Los resultados de las elecciones europeas tienen una lectura
posible en positivo: ya que no un cambio de rumbo, suponen por lo menos un
frenazo brusco a la política tecnocrática de hechos consumados que en los
últimos tiempos estaba dejando escurrir la sustancia de Europa por el desagüe,
hasta dejarla vacía de sí misma. Cierto que entre las caras nuevas presentes en
el hemiciclo hay algunas jetas bien feas que pensábamos haber dejado atrás para
siempre. Pero también ese contratiempo contiene un trasfondo susceptible de una
lectura positiva: no estamos en el fin de la historia, como se nos había
anunciado; no hay una única alternativa en el horizonte. Y si todo es posible
aún, incluso lo peor, ergo, también hay una posibilidad cierta
de ir a mejor a partir de ahora.
Hay pocas esperanzas de que el presidente de la nueva comisión
sea alguien distinto de Jean-Claude Juncker (prácticamente ninguna de que lo
sea Alexis Tsipras, la mejor opción con diferencia); pero al borroso Juncker no
le va a ser posible fungir de diligente chico de los recados de la cancillera,
como hizo su antecesor con la sonrisa bobalicona que ha paseado por todos los
papeles cuchés y las pantallas de plasma de los medios del mundo mundial.
Siempre será preferible el Borroso que el Barroso. Paradójicamente quien pierde
en la nueva situación es Merkel, ganadora en su país. A menos que restablezca
el eje francoalemán por medio de una alianza estratégica con Marine Le Pen;
pero eso es más de lo que un parlamento mucho más variopinto que el anterior
podría soportar.
El panorama que se adivina no es idílico. Es de temer en el
corto plazo un encastillamiento de los Estados en sus prerrogativas
identitarias, con más dosis de ley y orden en las calles y nuevas restricciones
a la movilidad, a la inmigración y a las oportunidades de empleo en el espacio
europeo, amén de una vigilancia más rígida de las fronteras. Es lo que ha
demandado una porción significativa del electorado: más Estado y menos Europa.

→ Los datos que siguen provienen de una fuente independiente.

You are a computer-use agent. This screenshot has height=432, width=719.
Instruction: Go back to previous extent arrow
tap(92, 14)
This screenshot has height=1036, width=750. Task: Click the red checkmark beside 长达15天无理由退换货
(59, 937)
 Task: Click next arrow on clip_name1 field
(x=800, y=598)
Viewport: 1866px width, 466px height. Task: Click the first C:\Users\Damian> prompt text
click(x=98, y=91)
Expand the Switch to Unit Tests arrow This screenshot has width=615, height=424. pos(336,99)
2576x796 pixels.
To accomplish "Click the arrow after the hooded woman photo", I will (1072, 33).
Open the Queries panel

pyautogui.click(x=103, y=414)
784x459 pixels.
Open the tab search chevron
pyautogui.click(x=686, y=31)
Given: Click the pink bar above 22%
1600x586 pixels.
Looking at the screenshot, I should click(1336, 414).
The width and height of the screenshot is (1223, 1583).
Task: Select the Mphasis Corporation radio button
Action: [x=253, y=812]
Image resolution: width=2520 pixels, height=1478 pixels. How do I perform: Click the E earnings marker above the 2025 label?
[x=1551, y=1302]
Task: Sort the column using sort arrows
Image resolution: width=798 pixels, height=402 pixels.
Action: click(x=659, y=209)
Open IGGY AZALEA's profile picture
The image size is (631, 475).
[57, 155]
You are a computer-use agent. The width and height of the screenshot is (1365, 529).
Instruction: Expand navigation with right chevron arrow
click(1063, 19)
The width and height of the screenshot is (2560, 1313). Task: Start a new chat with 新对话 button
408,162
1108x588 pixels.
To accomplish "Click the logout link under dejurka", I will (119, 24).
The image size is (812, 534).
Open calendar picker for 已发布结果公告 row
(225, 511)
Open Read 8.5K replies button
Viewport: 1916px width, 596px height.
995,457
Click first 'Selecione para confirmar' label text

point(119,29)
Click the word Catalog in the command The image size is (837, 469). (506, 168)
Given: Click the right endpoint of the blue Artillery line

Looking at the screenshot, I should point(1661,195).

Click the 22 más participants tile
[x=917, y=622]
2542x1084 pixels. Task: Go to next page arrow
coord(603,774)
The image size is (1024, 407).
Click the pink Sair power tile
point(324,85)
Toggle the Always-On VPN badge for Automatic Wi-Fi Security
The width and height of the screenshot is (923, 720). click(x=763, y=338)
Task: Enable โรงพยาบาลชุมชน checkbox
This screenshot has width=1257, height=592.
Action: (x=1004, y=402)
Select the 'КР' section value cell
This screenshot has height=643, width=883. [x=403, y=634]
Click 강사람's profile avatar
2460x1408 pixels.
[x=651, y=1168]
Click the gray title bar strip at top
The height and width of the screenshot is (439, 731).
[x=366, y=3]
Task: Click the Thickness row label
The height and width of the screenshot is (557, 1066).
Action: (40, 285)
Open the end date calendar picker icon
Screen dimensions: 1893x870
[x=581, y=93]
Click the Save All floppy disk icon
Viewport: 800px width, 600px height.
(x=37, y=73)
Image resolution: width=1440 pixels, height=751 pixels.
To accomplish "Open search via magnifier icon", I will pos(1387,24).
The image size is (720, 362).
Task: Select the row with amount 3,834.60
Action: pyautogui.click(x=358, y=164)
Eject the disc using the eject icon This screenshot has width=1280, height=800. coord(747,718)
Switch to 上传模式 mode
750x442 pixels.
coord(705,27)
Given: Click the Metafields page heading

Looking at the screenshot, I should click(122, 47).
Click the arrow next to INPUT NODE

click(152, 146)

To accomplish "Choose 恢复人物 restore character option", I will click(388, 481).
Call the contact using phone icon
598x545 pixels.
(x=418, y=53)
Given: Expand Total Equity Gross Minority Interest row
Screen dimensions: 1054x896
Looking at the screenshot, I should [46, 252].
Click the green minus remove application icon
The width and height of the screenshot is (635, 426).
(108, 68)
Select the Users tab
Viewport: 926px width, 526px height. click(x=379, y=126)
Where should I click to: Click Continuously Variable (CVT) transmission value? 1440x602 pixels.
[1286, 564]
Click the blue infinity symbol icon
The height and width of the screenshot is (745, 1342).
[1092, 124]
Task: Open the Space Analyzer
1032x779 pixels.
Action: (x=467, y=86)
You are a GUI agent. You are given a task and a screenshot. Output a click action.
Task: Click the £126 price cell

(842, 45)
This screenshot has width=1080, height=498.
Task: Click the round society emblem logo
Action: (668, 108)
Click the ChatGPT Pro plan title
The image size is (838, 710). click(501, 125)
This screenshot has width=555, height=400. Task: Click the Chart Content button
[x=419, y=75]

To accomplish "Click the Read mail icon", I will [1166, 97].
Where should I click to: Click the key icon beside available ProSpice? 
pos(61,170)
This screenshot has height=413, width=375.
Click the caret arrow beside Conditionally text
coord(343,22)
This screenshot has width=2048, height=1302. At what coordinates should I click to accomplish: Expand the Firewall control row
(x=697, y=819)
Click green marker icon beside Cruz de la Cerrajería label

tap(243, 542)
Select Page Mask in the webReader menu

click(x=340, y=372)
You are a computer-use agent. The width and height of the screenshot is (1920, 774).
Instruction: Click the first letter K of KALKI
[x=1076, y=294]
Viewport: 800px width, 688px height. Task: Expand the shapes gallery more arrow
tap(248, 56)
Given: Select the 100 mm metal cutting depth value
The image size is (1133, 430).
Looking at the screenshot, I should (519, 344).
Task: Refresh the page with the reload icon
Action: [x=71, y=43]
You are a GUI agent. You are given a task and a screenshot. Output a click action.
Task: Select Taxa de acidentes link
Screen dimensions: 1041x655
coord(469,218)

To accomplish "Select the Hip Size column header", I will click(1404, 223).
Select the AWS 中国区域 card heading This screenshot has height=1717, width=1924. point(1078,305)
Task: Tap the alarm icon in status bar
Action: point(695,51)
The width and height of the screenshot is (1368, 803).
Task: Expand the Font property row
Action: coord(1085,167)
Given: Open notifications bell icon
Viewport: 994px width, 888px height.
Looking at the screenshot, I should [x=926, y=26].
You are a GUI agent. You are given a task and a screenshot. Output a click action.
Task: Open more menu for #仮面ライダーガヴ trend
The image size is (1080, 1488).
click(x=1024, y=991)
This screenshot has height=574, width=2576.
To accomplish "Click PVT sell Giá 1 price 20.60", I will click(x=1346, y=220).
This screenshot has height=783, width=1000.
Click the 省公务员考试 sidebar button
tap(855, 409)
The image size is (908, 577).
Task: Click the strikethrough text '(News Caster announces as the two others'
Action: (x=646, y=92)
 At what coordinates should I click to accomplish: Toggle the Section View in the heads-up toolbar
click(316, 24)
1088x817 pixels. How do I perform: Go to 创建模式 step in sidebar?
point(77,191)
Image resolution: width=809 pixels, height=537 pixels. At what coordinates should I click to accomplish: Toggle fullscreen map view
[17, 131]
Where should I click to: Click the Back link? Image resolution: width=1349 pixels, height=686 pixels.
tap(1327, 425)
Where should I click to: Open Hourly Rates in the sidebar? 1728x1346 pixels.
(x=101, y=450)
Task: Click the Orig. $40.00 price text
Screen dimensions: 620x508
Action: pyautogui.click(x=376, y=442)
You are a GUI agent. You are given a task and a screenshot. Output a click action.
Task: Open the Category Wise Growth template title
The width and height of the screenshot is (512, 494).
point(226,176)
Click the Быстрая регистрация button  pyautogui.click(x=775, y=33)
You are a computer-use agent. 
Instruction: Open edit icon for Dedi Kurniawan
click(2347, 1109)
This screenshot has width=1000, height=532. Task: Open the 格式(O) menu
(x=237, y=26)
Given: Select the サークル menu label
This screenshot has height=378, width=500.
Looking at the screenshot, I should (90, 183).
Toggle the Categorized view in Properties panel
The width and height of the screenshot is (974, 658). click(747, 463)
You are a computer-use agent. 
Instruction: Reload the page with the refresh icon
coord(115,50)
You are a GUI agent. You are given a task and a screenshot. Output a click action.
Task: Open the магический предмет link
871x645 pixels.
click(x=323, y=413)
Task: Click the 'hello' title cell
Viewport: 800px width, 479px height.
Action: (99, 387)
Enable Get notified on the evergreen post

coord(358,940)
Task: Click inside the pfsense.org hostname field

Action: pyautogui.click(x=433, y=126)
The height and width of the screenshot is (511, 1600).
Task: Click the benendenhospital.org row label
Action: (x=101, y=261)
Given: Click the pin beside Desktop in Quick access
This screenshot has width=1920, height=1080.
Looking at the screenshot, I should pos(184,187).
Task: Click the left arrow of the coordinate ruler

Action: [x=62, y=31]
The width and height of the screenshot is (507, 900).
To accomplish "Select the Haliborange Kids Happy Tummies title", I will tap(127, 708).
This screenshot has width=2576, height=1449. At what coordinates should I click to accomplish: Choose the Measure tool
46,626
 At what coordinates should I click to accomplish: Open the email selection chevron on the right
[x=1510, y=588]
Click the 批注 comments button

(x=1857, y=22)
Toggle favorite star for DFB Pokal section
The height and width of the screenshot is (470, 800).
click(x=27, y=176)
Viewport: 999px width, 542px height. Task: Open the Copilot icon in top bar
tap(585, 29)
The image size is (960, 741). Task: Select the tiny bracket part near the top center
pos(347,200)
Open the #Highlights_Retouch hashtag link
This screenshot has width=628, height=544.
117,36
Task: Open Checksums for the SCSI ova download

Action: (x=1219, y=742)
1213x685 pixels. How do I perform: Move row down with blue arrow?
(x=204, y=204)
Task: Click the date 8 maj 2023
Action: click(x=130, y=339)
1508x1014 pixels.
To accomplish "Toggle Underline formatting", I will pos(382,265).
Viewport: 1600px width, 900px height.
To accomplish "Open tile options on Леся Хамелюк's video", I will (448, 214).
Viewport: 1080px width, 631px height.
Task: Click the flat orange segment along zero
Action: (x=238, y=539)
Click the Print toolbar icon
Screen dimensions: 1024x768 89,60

Cierto que también ha crecido la opción simétricamente contraria, la que apunta
a una Europa más solidaria; pero no lo suficiente para determinar un rumbo
diferente. Es lo que hay, y los esforzados paladines de Izquierda Plural,
Podemos, Primavera Europea y otros, han de tener una conciencia aguda y
vigilante de que su trabajo no ha concluido con la difusión de los resultados
de la noche electoral, sino que empieza el día siguiente. La construcción de
Europa, ya lo dijo Jacques Delors hace muchos años, no va a ser un largo río
tranquilo.
Esto es lo que se me ocurre decir en relación a la Unión. En España la
jornada ha tenido ya algunas consecuencias. Mientras los pasajeros de la
cubierta superior del paquebote “Bipartidismo” comentan que todo se ha reducido
a un percance anecdótico y los resultados no son extrapolables a otras
realidades, los de la cubierta inferior, al verse con el agua al cuello, se han
tirado al mar sin botes salvavidas. Puede que estemos asistiendo al final de un
modo de gobernar, pero sin duda es demasiado pronto para afirmarlo de un modo
rotundo. Como ha dejado escrito José Luis López Bulla a la intención de amigos,
conocidos y saludados, lo que se ve alborear tras los montes podría ser en
efecto el ave fénix, pero no puede descartarse que se trate de un galápago (1).